[AIM OF THE EXERCISE]:
Put the lines starting at the one containing "900x601 pixels. At" and ending at the one containing "Looking at the screenshot, I should point(322,272)." into a JSON list of strings, one string per line, with blank lines left out.

---------- SUPPLIED MATERIAL ----------

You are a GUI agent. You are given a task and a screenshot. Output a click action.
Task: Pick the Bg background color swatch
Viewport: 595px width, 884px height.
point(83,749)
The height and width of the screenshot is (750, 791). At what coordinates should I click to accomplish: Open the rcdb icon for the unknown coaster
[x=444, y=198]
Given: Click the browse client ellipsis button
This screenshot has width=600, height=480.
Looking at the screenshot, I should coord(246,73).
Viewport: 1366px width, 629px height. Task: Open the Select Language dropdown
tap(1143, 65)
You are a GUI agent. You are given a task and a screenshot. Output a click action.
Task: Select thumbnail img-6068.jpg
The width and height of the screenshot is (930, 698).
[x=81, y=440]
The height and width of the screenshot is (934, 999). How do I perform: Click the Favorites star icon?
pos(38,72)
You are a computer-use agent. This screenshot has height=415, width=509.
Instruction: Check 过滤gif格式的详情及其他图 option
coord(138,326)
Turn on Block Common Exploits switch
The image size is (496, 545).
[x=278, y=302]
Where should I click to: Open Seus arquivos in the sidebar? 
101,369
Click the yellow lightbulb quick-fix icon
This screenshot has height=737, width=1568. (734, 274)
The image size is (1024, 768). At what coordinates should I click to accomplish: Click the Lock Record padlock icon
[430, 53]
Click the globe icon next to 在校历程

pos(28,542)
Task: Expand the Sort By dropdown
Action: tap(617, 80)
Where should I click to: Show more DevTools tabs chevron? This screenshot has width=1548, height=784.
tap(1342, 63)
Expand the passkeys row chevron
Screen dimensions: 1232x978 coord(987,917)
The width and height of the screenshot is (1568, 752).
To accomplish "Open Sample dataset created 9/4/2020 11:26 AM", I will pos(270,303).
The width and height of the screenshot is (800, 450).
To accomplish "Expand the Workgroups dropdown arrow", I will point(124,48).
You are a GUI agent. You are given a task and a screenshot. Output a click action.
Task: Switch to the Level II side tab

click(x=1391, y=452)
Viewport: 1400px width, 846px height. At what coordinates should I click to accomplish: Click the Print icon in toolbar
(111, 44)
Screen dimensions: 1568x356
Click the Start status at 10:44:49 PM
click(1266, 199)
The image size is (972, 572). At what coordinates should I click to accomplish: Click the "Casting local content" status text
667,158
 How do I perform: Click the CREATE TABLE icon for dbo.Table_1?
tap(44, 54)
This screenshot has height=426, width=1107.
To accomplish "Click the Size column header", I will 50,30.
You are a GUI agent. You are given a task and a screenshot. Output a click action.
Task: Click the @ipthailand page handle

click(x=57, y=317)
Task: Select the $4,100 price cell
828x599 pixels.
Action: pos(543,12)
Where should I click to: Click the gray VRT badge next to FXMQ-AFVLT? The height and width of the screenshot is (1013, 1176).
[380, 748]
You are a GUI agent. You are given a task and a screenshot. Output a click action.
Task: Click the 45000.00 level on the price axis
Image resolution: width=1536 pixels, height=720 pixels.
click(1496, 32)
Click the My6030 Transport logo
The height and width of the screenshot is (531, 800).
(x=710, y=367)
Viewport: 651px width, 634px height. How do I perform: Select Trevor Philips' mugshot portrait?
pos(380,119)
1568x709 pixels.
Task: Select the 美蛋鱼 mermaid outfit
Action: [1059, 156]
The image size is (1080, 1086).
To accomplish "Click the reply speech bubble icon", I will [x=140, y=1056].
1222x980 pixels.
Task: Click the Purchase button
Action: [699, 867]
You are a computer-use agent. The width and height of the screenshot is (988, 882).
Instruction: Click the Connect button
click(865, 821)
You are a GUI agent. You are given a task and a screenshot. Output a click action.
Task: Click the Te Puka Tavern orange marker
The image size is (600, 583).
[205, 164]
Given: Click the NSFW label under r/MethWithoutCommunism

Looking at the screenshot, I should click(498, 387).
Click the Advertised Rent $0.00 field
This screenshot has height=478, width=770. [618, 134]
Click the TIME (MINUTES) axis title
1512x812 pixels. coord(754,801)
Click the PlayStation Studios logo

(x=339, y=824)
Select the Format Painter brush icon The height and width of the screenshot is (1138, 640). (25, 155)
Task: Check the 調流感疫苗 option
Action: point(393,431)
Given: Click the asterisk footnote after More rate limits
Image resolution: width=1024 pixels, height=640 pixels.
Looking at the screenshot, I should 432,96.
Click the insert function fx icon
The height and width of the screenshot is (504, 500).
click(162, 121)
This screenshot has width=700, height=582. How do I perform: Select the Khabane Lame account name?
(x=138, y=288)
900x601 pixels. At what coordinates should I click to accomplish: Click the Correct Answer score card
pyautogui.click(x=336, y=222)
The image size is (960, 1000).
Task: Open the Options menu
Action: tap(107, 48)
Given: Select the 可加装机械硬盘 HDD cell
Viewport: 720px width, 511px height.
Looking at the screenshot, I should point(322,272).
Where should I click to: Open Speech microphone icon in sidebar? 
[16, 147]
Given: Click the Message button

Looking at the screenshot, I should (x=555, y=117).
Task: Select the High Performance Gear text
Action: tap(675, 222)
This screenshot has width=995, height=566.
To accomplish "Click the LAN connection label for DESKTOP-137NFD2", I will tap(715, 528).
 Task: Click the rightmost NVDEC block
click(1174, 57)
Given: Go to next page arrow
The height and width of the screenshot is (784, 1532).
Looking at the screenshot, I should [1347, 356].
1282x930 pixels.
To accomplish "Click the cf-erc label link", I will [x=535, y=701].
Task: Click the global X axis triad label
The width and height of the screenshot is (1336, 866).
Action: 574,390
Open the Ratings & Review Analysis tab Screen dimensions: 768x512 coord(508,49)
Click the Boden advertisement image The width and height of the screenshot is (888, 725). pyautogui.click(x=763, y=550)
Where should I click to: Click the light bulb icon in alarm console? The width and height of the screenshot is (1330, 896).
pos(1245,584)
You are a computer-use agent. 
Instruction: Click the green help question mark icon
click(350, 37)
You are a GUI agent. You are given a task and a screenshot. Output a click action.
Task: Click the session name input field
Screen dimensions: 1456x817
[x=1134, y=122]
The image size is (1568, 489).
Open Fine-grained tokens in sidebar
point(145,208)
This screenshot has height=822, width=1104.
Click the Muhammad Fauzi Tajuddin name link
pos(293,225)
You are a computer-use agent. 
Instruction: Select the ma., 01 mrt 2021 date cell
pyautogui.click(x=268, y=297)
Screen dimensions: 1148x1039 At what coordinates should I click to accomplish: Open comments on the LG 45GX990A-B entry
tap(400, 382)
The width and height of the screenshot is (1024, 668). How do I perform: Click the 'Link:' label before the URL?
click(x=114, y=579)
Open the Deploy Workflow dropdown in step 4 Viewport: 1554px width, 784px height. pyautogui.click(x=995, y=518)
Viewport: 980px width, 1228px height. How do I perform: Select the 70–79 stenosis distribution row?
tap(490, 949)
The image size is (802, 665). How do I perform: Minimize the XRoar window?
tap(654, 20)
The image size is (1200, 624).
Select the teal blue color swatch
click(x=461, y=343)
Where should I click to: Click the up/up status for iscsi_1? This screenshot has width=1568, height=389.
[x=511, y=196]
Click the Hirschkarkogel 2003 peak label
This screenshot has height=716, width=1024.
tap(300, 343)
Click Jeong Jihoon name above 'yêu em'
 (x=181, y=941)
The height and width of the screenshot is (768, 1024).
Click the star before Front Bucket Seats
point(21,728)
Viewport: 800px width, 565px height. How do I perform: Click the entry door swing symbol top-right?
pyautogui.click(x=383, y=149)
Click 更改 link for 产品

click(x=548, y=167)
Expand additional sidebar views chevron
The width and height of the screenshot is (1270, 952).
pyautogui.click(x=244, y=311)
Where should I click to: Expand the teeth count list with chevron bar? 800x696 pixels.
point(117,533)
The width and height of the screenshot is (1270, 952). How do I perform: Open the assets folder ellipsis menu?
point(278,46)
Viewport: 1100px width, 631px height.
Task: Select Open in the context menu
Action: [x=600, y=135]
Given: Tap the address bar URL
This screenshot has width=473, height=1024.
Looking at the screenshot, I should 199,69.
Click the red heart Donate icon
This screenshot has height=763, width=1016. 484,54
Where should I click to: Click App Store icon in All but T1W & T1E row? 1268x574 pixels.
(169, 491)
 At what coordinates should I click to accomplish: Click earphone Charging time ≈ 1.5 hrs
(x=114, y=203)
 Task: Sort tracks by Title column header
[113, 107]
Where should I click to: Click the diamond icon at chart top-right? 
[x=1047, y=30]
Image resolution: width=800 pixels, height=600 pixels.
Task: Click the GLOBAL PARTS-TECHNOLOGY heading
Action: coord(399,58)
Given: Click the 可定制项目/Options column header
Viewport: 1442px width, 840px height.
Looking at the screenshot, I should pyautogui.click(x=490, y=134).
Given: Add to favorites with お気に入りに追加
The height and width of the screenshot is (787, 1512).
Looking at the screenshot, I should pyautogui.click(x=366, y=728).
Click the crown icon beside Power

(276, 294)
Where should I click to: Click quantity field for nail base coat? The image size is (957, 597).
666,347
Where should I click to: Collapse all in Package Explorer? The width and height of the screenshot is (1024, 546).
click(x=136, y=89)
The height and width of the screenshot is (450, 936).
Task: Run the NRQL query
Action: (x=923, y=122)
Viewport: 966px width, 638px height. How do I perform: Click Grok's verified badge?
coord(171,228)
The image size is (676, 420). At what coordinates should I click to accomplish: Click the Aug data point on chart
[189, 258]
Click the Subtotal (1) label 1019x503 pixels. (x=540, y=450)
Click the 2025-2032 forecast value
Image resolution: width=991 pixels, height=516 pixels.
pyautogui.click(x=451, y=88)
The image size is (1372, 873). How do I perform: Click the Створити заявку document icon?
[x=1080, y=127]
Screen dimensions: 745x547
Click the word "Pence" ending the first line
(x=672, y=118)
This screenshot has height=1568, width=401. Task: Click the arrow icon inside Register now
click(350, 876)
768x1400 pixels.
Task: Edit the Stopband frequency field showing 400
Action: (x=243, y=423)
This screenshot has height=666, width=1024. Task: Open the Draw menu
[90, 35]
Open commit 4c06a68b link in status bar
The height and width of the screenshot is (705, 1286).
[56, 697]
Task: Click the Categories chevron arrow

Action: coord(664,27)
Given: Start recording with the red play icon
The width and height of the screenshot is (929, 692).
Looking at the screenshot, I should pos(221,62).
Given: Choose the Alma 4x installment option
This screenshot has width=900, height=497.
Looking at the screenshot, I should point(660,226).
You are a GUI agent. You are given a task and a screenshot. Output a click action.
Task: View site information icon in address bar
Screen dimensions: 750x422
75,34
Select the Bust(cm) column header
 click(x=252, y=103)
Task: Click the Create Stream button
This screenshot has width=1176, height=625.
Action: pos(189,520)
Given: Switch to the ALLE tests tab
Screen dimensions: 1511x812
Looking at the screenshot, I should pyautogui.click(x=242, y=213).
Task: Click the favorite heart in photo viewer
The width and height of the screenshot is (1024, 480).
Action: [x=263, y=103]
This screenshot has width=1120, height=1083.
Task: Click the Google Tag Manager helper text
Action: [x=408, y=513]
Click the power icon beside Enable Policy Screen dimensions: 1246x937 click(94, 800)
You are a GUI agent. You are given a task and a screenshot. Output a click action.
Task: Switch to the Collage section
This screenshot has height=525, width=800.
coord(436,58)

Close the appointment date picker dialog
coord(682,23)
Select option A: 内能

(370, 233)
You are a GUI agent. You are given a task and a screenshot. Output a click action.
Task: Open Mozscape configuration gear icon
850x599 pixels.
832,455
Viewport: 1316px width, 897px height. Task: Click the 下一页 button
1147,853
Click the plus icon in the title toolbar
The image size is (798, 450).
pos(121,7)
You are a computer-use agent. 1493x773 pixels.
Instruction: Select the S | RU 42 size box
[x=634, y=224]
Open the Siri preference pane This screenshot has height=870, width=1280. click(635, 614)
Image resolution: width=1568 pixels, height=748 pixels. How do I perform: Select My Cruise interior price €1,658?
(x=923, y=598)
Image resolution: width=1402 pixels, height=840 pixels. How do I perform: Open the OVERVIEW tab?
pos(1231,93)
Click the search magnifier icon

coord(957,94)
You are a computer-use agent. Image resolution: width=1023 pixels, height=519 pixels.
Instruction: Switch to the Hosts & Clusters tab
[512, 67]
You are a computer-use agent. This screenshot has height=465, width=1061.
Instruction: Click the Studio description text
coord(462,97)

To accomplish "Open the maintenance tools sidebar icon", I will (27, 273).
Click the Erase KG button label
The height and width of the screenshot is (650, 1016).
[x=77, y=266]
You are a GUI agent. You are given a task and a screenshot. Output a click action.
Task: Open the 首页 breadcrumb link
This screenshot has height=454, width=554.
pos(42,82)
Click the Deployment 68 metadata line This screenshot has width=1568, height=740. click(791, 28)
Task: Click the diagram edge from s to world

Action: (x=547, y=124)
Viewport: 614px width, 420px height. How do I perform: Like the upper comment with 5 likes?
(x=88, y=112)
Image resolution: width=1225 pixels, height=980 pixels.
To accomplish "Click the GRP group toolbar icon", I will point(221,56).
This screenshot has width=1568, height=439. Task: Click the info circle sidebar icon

----------

[SOLUTION FOR THIS PROBLEM]:
[
  "900x601 pixels. At what coordinates should I click to accomplish: Click the Correct Answer score card",
  "pyautogui.click(x=336, y=222)",
  "The image size is (960, 1000).",
  "Task: Open the Options menu",
  "Action: tap(107, 48)",
  "Given: Select the 可加装机械硬盘 HDD cell",
  "Viewport: 720px width, 511px height.",
  "Looking at the screenshot, I should point(322,272)."
]